The Tower Turns 20: Celebrating 20 Years of Terror with Tower of Terror Trivia

Happy birthday, Tower of Terror! Thank you for 20 years of ghosts, screams, and being my absolute first-stop every time I go to the parks.

Here are 20 factoids about the Florida tower you (some apply to all Towers of Terror) you can use to impress dates and co-workers.

20 Years of Thrills

tower_of_terror_20_year_birthdayThe Twilight Zone: Tower of Terror attraction opened its wire gates to the public on July 22nd, 1994 in what was then called Disney’s MGM Studios (now Hollywood Studios) in Orlando, Florida. Since its opening, the original attraction’s drop sequence has been modified a few times, but much else has stayed the same (aside from a completely new coat of low-VOC paint in 2010).

As a testament to the Tower’s enduring popularity, Disney has constructed three more Towers of Terror throughout the world, the first one opening in California in 2004. These new towers feature efficient but controversial updates to the original Tower’s design. The Orlando Tower remains unique among the four with its salmon pink facade, 5th Dimension hallway sequence, and two-shaft design.

20 Bits of Tower of Terror Trivia

1. Lightning has actually struck the Tower in real life (here’s a video!)

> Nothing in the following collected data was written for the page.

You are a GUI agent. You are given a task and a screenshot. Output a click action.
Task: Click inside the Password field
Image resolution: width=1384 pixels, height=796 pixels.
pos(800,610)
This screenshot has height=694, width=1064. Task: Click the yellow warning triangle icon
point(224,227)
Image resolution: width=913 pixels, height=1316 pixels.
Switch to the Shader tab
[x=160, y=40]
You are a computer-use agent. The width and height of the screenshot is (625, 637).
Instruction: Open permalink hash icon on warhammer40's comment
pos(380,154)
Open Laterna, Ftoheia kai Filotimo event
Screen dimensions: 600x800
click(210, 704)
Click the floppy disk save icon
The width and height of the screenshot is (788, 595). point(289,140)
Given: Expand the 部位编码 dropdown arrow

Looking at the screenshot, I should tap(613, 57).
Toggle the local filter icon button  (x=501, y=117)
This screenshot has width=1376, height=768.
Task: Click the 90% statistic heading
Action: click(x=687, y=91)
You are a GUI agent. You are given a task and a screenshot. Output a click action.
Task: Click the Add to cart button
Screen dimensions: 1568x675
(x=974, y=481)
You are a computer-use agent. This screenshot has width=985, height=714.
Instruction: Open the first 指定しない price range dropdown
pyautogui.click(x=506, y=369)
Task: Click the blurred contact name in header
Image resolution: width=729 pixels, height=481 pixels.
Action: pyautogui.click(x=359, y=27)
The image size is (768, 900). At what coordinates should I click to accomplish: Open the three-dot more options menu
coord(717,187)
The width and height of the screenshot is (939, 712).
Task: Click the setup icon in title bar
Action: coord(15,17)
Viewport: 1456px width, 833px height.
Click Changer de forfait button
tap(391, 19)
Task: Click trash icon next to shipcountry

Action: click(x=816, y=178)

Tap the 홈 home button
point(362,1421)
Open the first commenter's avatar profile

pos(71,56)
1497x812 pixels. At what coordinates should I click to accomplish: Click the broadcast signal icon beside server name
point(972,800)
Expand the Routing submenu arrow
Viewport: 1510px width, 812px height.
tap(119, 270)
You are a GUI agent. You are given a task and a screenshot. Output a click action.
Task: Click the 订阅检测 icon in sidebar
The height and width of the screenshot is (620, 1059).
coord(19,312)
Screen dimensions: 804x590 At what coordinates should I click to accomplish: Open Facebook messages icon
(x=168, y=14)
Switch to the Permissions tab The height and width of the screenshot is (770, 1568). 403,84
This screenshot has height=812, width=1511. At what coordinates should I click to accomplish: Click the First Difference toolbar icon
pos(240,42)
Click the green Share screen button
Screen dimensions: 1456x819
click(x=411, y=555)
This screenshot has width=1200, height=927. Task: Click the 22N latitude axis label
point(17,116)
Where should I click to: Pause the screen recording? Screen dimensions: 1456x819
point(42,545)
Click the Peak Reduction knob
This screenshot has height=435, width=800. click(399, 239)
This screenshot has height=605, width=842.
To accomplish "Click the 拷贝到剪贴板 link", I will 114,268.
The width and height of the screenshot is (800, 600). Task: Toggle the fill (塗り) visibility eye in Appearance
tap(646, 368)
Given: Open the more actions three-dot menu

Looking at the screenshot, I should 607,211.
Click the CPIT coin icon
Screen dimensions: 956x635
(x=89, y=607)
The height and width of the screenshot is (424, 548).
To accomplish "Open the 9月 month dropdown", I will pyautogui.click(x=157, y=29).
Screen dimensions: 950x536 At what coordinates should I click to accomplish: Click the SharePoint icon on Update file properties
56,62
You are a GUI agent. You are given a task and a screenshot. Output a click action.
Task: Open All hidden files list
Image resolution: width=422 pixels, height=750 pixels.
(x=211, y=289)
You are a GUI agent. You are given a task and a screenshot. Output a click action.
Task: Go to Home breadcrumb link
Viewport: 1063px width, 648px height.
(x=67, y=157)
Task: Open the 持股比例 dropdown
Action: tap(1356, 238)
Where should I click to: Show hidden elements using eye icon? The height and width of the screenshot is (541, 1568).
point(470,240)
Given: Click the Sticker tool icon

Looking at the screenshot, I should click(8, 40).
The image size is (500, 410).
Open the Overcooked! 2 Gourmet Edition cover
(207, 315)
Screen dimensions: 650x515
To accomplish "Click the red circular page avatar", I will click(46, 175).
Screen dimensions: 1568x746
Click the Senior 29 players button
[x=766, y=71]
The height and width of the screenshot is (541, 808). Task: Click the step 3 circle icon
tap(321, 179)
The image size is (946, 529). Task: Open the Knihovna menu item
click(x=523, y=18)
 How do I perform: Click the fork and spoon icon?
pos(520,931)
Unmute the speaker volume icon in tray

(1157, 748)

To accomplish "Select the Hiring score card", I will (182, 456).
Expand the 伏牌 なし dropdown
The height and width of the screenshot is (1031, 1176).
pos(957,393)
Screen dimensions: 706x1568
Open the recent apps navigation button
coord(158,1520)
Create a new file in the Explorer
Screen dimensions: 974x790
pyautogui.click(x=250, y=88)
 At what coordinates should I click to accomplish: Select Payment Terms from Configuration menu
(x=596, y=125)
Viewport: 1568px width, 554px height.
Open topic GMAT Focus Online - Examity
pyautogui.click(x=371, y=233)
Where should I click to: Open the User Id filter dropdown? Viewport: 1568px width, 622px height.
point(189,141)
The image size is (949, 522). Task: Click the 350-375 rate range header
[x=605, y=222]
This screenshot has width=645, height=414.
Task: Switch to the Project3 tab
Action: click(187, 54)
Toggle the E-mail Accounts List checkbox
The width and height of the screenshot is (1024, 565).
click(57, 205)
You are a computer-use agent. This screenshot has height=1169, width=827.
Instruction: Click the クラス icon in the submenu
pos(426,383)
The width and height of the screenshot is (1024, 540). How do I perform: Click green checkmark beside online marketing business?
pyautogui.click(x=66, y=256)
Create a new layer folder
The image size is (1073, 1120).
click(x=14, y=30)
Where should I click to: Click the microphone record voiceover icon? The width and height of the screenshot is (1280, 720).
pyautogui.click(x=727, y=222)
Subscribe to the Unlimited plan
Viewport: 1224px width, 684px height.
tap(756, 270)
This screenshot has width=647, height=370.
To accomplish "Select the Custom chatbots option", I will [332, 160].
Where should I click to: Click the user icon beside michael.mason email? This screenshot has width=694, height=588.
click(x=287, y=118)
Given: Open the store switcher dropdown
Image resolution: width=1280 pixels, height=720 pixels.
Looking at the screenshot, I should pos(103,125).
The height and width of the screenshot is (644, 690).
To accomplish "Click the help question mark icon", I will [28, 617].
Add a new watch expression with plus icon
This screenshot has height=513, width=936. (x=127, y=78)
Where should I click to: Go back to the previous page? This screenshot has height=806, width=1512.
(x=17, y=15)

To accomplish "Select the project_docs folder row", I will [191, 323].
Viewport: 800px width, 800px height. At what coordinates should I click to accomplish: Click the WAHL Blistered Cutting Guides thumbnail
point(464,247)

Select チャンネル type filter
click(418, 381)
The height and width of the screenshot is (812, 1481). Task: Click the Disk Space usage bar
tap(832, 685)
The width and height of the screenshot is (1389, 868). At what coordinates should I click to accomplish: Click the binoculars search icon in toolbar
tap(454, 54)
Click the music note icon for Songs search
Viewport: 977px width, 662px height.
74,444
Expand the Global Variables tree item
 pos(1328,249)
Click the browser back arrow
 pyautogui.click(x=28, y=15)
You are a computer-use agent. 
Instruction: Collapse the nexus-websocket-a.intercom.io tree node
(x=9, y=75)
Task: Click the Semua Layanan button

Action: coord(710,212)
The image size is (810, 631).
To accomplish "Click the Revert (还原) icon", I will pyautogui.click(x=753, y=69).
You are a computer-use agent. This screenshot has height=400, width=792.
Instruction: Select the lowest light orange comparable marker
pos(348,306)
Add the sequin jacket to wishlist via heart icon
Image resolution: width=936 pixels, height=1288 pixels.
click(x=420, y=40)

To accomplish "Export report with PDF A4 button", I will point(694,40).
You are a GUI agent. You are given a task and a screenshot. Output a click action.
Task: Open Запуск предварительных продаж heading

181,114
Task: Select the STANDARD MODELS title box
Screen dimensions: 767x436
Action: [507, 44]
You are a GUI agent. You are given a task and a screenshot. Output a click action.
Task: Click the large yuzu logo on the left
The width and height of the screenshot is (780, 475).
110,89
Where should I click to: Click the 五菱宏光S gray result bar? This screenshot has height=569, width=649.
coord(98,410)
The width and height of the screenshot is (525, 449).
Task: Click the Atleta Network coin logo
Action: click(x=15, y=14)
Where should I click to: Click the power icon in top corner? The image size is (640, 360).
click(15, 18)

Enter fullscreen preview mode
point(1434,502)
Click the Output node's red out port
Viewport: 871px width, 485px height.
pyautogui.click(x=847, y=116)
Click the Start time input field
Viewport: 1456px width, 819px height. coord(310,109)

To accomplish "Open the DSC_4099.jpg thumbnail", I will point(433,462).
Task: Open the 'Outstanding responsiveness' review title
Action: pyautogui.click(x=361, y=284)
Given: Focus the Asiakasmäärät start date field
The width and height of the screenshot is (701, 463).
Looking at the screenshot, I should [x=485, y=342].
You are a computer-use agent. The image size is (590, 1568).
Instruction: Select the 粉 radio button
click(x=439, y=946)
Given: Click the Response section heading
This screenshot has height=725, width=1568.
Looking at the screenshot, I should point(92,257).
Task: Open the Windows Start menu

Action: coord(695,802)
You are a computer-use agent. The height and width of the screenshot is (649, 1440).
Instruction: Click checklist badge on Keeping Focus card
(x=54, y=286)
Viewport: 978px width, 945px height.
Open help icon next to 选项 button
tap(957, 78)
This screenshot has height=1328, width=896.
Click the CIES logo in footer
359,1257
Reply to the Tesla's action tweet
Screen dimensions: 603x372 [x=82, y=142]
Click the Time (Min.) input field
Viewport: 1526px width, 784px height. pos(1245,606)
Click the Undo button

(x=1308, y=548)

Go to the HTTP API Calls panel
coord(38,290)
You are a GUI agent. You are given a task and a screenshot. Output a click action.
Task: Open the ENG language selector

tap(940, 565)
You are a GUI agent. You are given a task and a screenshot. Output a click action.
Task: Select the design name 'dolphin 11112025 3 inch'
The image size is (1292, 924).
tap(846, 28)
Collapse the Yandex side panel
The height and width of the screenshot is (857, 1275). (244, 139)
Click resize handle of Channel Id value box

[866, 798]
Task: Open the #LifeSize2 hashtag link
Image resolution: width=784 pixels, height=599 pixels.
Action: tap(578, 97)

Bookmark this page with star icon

2. Smile – you’re on camera the whole time you ride. A night-vision camera feeds into a back room where cast members monitor your car for trouble (or shenanigans).

3. The Otis Elevator company, after 100 years of engineering elevators that don’t feel like free-falling, helped design the vertical ride system used in the Tower of Terror. Otis is the world’s oldest and largest elevator manufacturer and has installed elevators in the Eiffel Tower, Empire State Building, and Petronas Twin Towers – just to name a few.

4. The walkways leading into the Tower are tilted at 2-4 degree angles. This seemingly minor detail heightens the feelings of disorientation as you navigate the gardens towards the entrance.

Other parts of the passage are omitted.